Thursday, October 29, 2009

Fade away

I felt a bit gloomy today.

One of my patients is a 22-year-old girl who was diagnosed with acute lymphoblastic leukemia 2 weeks previously. Chemotherapy has been given over the past one week. Now her white cells dropped to a dangerous low. She is really vulnerable for the time being. Yet, apart from nausea, anorexia and other discomforts caused by chemo, she started to experience some emotional problems.

She wanna go home and had a quarrel with her mother, who tried to reason with her and stopped her from doing so. I went to see her in the evening ward round myself. She appeared downbeat and repeated her capricious wish of going home today.

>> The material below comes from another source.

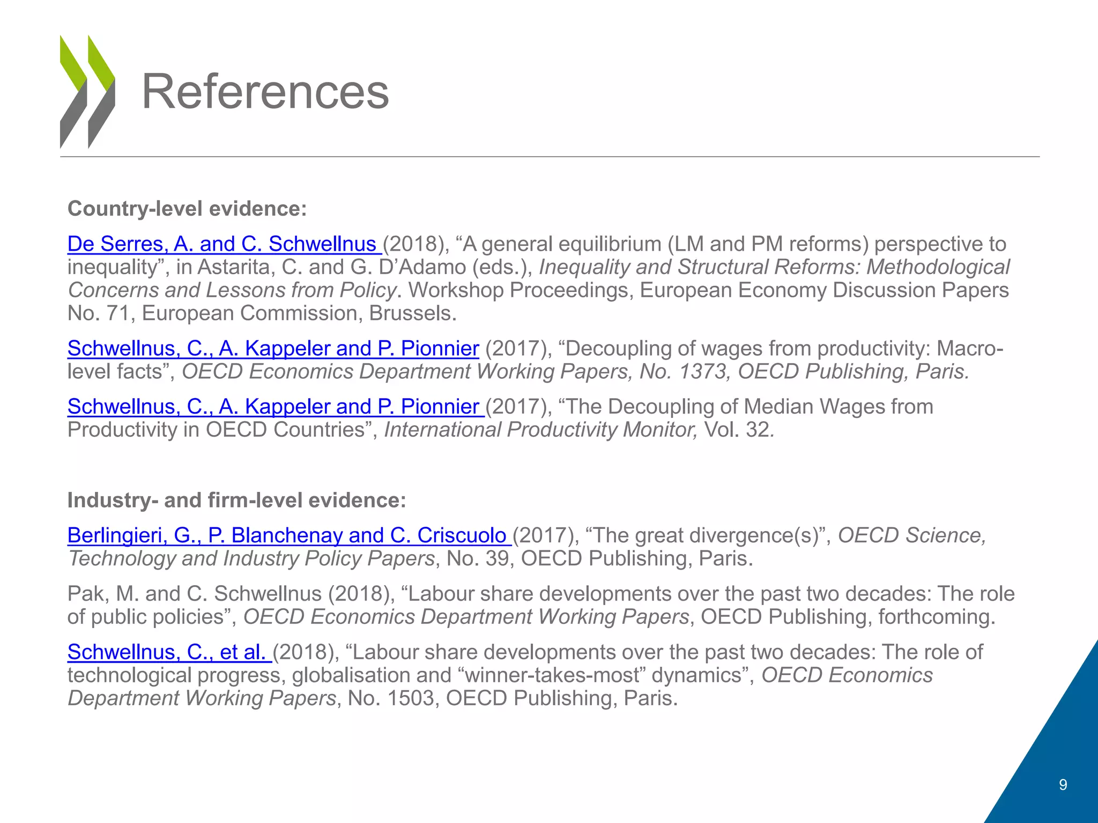Image resolution: width=1098 pixels, height=823 pixels.
Task: Click the 'Technology and Industry Policy Papers' text
Action: pyautogui.click(x=251, y=558)
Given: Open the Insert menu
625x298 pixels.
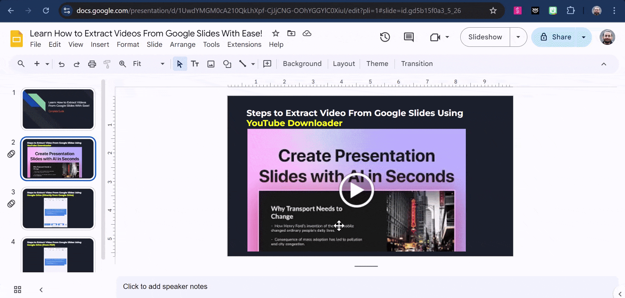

I can't blame her too much. She used to be active and healthy and has a rosy future but now she is confined to the hospital ward, struggling with her own dear life. I can't promise her anything, either. Even though her leukemia seems responsive to chemo, she has a long way to go after this: several cycles of chemo, hair loss, loss of appetite, infections in between, stem cell transplantation, graft-versus-host disease or possibly, treatment failure. That's too much for anyone. If I were her, I might be even more fragile, even more unreasonable.

She collapsed in her father's embrace, crying like a baby. Witnessing this made my heart tender. I felt my eyes wet a bit.

Leaving her undisturbed, I walked out of the room without saying another word.